Project 2 - Down Syndrome's and Alzheimer's Disease
in collaboration with Frances Wiseman Laboratory UCL IoN
People with Down Syndrome (DS) are at greater risk of developing early onset Alzheimer's Disease (AD) than the general population. DS is caused by an extra copy of human chromosome 21 (Hsa21), which encodes 234 genes. One of these genes, APP, codes for a protein that is cleaved to form the amyloid plaque (Aβ) that accumulates in the brain in the early stages of AD. How the other genes on Hsa21 affect disease is not yet understood;. Frances Wiseman has recently shown using mouse model that a stretch of 39 Hsa21 orthologues can exacerbate Aβ deposition in the brain. We will now use fly models to pinpoint which of these genes is responsible for this effect. We will go on to investigate the role of this gene in disease, in collaboration with human clinical and genetic data sets collected by LonDownS consortium. This approach will replace the use of mouse Aβ aggregation models to investigates this questions, thus significantly reducing use of animals.
Project 3: Cell death in neurodegeneration
in collaboration with Adrian Isaacs Laboratory and Carlo Sala Frigerio Laboratory, UK DRI
Neurodegenerative diseases are characterised by a gradual loss of neurons in the brain and concerted research efforts have successfully identified many of the causative agents of neurodegenerative diseases. However, the molecular cascades downstream of toxic insults leading to neuronal cell death remain unknown, and there are currently no cures. A major, outstanding question is why cell death is triggered only in specific neuronal populations, while others remain 'protected' or are less susceptible to the accumulation of insults. Why do Alzheimer's patients lose their memory but retain movement, while for ALS patients it is the other way round?

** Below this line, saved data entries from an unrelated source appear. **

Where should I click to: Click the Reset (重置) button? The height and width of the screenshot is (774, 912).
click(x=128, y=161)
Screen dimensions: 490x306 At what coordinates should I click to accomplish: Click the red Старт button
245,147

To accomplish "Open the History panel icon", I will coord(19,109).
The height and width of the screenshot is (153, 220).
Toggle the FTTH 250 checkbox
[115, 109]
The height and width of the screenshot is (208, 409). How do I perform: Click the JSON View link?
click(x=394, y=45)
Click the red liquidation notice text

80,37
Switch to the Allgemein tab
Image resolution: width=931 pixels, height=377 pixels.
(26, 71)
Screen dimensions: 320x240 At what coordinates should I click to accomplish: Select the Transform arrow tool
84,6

The aim of this research project is to understand why some neurons die but others survive in neurodegenerative diseases. We will focus on the most common form of FTD/ALS, which is caused by a hexanucleotide repeat expansion in the human gene C9orf72 (C9). We are in the process of identifying neuronal populations vulnerable or resistant to C9 toxicity and then examine their population-specific expression profile, thereby identifying pathogenic and protective cellular responses to toxic insults. This analysis will therefore provide disease relevant new mechanistic insights into the selective vulnerability of neuronal populations to different toxic species and uncover novel candidates for therapeutic development.

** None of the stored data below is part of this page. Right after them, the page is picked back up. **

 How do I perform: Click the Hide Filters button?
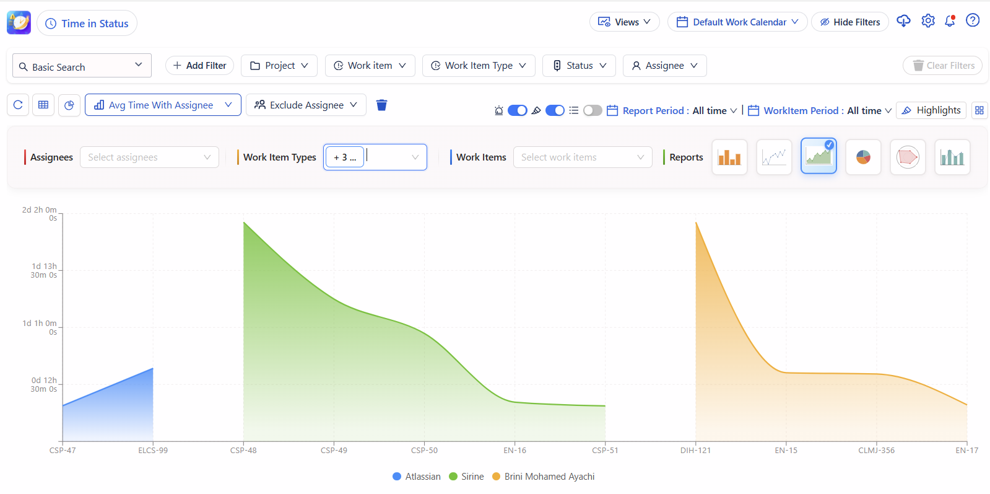(x=849, y=22)
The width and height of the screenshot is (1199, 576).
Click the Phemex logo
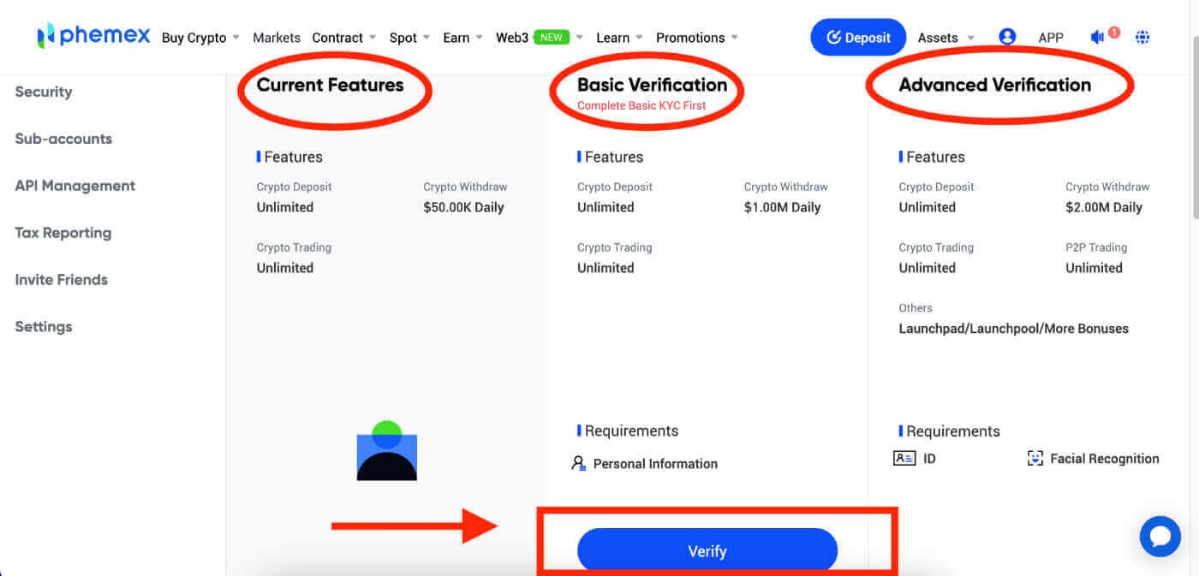92,36
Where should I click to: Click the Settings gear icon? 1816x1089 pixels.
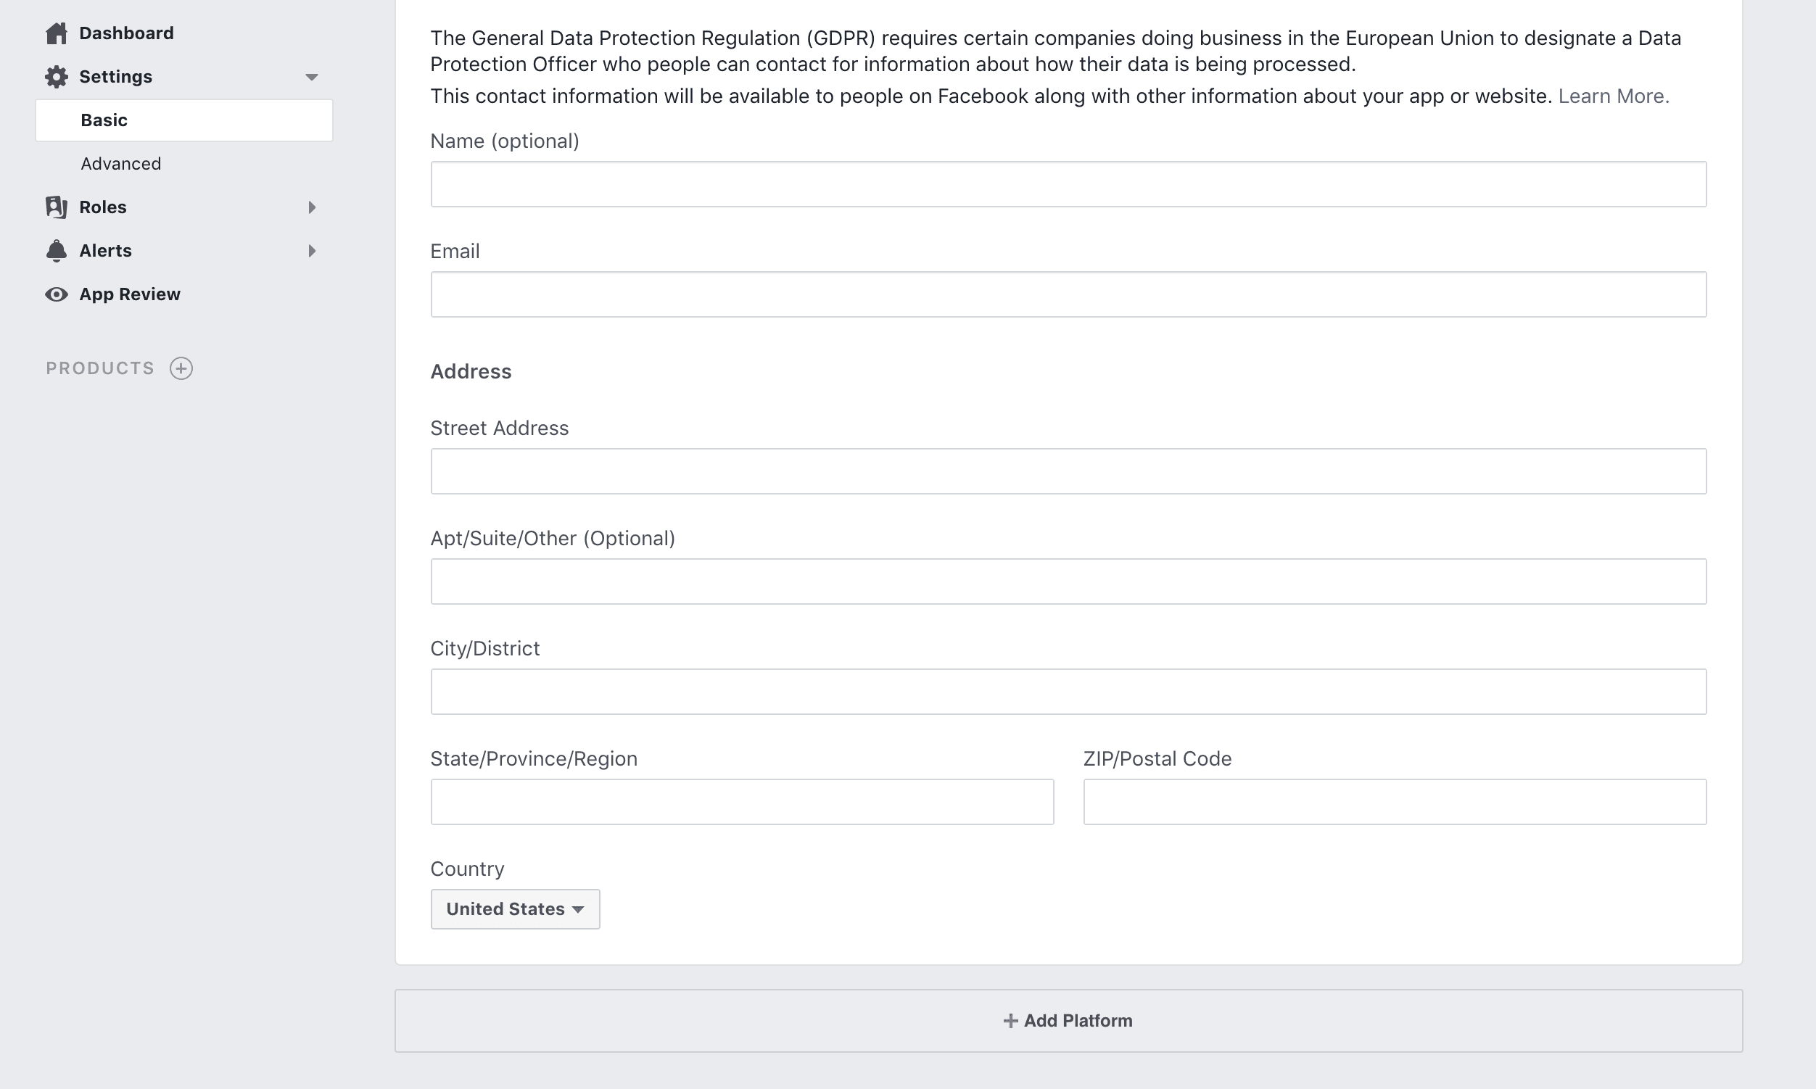point(57,76)
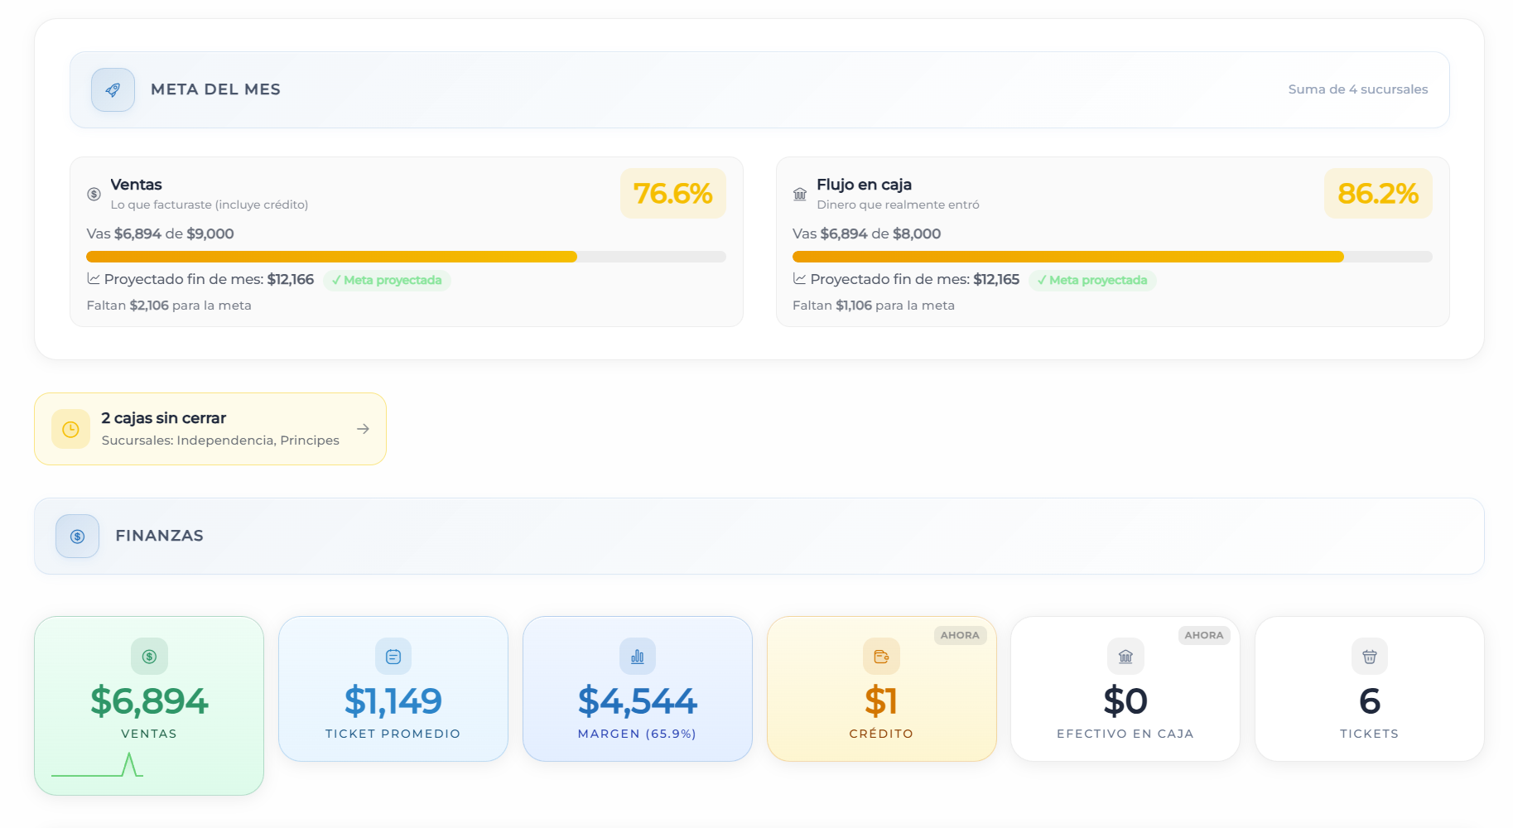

Project 4: Mitochondria in Amyotrophic Lateral Sclerosis and Frontotemporal Dementia
In collaboration with Nick Lane Laboratory UCL GEE
Mitochondria are the power house of every cell, creating energy to fuel each cell’s function. They have been involved in a multitude of neurodgenerative disease and have been implicated in dementia and movement disorders. We are investigating the potential role of mitochondrial physiology in the development of disease associated with the hexanucleotide repeat expansion in the human gene C9orf72 (C9), the most common genetic cause of FTD/ALS (Frontotemporal Dementia/Amyotrophic Lateral Sclerosis).